Her comment reminded me of something I’ve often seen but rarely paused to name: that for many Black boys and young men in America, even reaching the age of 25 is not guaranteed. The statistics are staggering. According to the CDC, homicide is the leading cause of death for Black males aged 15–34. They’re nearly 10 times more likely to be killed by police than white men. And per The Sentencing Project, 1 in 3 Black boys born in 2001 can expect to be incarcerated during their lifetime.

Then there’s the emotional toll. Systemic racism, poverty, trauma, and lack of access to mental health care mean many of these young men carry burdens that are invisible until they break them. Many don’t talk about it. Some never get the chance.

So when my supervisor said, “I’ve been to more funerals than birthdays,” she wasn’t just talking about optimism or tradition. She was talking about survival. About resilience. About the need to mark moments of joy in a world where joy is not promised.

Suddenly, the idea of celebrating my birthday didn’t feel so awkward. It felt earned.

Still, I had another reason for hesitating, one I didn’t mention aloud. You see, my legal birthday is listed as May 28th, but I’ve always considered July 25th my actual birthday. It’s a long, complicated story tied to paperwork, migration, and mismatched records. And I’ve learned that explaining it to people can be exhausting. So instead of going into all that, I just smiled and said, “Thank you.”

And maybe that’s enough. Maybe accepting love and celebration, even when it feels unfamiliar, is its own kind of growth.

As the messages poured in, I found myself quietly reflecting not just on the day, but on the weight of reaching fifty.

Fifty.

Half a century of living, surviving, stumbling, rising again. I’ve lived through a civil uprising in Nepal, factory floors that nearly took my life and it did take my hand, nights spent hungry, and mornings with nothing but hope and hot chai to carry me forward. I’ve crossed oceans, rebuilt a life from scratch in a country that didn’t always feel like mine, learned a new language of belonging, became a father, and carved out a role not just for myself, but for others too—as a school counselor, as a writer, as a witness.

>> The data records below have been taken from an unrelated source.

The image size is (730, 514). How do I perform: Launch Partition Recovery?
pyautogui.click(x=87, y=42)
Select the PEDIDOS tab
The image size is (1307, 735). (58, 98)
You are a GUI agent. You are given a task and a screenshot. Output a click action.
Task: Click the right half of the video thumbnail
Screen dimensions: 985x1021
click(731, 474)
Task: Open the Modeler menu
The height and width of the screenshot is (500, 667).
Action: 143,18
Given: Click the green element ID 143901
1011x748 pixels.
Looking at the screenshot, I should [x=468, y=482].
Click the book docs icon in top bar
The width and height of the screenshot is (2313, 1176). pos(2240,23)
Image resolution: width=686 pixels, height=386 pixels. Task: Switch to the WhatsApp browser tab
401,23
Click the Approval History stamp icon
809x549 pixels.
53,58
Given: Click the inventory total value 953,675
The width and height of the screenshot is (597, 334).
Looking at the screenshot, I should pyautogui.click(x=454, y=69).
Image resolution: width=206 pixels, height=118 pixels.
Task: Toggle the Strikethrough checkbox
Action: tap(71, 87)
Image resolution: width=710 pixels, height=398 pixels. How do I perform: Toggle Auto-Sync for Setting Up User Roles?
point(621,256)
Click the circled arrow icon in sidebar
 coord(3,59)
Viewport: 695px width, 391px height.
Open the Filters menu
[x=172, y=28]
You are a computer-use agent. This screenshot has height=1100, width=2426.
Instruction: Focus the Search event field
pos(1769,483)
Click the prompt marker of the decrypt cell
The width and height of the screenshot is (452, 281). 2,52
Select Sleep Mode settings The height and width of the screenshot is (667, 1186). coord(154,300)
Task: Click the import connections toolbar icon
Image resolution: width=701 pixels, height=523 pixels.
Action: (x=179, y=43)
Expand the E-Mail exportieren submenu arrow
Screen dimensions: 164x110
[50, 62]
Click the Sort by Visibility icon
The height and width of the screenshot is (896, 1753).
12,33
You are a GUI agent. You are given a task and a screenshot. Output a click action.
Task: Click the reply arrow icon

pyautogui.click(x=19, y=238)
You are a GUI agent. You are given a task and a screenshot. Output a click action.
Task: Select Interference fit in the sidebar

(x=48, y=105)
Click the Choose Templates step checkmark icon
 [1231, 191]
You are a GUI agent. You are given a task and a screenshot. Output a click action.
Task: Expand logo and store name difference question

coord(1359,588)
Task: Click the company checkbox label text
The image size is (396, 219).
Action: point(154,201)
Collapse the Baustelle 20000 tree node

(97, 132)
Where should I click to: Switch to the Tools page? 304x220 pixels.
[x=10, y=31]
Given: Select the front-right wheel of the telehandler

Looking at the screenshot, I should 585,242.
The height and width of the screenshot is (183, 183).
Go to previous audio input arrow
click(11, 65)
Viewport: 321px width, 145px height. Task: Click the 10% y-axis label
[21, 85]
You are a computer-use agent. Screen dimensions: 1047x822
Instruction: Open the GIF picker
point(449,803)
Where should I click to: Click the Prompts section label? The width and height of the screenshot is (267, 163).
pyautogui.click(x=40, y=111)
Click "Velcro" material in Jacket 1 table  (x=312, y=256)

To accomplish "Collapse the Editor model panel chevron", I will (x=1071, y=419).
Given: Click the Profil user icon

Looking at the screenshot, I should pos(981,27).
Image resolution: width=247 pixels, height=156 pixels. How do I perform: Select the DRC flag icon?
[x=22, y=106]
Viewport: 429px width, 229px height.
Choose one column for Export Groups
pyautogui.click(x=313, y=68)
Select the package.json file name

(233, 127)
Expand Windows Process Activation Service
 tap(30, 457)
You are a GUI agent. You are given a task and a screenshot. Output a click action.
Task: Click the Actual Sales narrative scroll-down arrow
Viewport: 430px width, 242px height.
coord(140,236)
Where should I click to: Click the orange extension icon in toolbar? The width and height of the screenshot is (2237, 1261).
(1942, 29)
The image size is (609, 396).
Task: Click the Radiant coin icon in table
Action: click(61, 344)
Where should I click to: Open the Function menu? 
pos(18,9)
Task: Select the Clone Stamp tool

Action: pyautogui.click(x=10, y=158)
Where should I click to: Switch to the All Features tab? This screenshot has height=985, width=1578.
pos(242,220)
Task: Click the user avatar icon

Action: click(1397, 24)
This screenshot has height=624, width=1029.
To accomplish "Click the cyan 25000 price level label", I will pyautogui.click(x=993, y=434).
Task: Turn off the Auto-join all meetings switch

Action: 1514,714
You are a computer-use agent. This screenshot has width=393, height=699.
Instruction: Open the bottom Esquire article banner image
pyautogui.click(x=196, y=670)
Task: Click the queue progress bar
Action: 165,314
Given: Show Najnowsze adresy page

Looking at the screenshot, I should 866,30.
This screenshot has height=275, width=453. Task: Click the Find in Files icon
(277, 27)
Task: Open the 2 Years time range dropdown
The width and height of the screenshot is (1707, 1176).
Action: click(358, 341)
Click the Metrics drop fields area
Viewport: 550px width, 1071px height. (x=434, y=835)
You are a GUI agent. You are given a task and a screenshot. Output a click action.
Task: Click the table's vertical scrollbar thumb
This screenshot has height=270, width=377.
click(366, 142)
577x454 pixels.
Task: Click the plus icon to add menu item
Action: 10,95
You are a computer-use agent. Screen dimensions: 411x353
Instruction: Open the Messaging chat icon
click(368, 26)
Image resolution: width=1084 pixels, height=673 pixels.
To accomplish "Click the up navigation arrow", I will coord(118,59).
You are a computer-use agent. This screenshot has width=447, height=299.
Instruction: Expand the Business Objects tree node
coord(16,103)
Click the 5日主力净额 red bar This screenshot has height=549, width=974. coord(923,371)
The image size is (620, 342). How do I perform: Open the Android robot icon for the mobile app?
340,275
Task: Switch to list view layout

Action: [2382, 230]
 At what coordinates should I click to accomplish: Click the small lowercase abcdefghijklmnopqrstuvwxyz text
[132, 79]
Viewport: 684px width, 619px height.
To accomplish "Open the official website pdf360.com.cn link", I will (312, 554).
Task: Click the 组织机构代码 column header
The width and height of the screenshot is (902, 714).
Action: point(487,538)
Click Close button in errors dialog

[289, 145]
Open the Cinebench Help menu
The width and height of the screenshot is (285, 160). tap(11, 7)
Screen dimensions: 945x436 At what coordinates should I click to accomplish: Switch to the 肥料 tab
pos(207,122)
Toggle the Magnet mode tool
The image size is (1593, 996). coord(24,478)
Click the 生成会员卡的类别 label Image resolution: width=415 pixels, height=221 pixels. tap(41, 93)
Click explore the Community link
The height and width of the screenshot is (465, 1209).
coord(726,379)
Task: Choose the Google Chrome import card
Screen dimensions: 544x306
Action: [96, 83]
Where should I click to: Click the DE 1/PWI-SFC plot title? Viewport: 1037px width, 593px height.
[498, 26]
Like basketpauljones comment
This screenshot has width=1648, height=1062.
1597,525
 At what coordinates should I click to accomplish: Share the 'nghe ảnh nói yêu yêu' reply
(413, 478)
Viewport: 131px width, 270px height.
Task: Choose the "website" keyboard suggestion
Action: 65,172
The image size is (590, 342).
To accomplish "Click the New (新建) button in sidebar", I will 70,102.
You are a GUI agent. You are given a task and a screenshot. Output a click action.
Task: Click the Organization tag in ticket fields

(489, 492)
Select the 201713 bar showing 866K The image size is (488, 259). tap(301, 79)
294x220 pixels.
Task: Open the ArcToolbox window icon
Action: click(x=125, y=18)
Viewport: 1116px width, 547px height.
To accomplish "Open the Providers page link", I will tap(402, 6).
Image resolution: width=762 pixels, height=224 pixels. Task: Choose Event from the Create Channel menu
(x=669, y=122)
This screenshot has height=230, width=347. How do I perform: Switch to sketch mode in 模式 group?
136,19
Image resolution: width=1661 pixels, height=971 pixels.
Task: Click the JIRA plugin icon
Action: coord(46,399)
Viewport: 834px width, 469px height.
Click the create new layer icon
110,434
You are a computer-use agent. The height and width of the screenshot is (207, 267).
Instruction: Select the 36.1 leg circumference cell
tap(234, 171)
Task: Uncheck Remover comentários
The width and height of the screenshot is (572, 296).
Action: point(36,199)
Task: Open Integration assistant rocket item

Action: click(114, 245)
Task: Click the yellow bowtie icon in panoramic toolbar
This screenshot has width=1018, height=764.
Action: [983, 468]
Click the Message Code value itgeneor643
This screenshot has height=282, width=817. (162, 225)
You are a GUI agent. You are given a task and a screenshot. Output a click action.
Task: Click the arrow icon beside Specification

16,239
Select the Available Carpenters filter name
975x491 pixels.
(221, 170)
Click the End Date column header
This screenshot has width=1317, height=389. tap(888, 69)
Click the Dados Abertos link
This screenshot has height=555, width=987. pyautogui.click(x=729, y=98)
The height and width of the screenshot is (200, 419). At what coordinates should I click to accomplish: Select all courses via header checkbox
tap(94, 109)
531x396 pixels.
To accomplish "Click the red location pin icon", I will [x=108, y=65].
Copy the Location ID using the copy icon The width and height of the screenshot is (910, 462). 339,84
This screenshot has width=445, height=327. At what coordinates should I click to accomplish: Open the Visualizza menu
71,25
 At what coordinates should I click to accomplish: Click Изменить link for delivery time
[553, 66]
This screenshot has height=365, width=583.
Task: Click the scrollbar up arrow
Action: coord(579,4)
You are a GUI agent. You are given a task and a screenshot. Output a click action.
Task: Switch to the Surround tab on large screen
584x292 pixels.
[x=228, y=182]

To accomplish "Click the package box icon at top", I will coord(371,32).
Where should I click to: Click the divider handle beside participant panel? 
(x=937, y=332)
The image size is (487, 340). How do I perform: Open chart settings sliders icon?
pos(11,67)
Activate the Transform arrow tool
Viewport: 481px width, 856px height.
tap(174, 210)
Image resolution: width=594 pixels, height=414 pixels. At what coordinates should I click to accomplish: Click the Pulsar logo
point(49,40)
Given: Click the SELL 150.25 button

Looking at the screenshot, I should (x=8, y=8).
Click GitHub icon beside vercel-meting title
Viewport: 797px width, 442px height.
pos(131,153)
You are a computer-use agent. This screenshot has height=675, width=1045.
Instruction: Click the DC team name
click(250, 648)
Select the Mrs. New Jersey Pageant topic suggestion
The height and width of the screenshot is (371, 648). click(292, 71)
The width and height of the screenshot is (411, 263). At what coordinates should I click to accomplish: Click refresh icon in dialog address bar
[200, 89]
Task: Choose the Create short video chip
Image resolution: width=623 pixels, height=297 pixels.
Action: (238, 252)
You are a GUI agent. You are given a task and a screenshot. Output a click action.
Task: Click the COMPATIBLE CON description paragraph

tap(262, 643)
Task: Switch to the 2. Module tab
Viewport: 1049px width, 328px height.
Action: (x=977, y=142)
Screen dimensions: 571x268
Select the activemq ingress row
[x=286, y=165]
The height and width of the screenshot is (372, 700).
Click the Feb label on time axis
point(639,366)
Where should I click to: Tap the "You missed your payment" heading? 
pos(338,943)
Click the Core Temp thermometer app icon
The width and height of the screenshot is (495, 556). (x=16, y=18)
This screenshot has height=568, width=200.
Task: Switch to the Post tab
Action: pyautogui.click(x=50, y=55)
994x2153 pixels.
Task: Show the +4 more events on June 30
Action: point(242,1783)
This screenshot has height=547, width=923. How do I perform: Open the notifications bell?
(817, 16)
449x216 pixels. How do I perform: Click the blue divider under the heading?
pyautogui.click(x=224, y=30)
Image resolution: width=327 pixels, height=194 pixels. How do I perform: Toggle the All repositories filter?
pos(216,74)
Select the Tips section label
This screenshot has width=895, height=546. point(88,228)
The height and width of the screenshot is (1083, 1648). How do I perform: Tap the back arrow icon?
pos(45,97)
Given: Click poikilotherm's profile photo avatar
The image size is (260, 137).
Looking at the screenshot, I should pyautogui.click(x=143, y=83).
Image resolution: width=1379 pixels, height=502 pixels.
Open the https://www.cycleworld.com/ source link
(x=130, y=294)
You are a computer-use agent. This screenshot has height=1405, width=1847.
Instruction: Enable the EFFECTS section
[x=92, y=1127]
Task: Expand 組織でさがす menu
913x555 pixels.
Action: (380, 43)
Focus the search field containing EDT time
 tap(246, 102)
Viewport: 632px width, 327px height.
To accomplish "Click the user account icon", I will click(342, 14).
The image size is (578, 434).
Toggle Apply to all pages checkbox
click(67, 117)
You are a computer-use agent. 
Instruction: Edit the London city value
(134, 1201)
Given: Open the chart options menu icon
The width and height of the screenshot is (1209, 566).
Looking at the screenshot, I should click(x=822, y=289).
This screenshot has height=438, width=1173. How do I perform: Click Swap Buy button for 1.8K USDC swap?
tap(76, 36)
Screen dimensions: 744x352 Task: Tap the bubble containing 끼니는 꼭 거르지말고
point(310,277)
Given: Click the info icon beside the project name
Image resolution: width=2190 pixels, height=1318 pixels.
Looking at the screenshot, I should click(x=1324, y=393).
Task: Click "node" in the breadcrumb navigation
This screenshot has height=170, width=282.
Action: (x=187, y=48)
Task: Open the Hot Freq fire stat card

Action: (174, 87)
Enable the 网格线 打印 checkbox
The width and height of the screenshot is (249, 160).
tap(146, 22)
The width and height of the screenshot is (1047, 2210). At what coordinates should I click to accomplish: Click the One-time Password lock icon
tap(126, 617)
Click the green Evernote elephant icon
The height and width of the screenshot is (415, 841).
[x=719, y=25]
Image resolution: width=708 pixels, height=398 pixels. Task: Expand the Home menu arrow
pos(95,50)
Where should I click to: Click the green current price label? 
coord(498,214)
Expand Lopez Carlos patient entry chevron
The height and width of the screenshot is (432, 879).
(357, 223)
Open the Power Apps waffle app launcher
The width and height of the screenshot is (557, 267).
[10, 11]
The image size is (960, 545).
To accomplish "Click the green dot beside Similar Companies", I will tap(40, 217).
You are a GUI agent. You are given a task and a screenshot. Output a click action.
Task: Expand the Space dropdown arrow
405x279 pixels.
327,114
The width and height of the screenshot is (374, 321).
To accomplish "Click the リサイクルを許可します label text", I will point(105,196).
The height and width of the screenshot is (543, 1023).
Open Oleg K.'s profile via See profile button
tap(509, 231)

Reaching fifty isn’t just a number. It’s a reckoning. A reminder of what’s been gained: wisdom, resilience, and the ability to forgive both myself and others. But also what’s been lost along the way: childhood innocence, a homeland that now feels both close and far, the physical parts of me I had to learn to live without, and some relationships that never made it across the years.

And yet, here I am.

Not just alive, but living. Not just working, but doing work that means something. Not just parenting, but learning from my child every day what love without conditions looks like.

Sometimes, I still feel caught between two worlds: between who I was and who I’ve become, between the young boy who left Jhapa and the one now navigating the streets of New York. But turning fifty has brought something quiet and profound: a sense that maybe the point of life isn’t to fully arrive, but to continue showing up with openness, humility, and a willingness to try again.

So yes, this birthday felt strange. But it also felt sacred.

Because in a world that takes so many too soon through violence, neglect, poverty, or silence, reaching this age is not just a milestone. It’s a blessing. It’s a defiance. It’s a soft declaration that despite it all, I’m still here.

And for that, I am deeply, unspeakably grateful.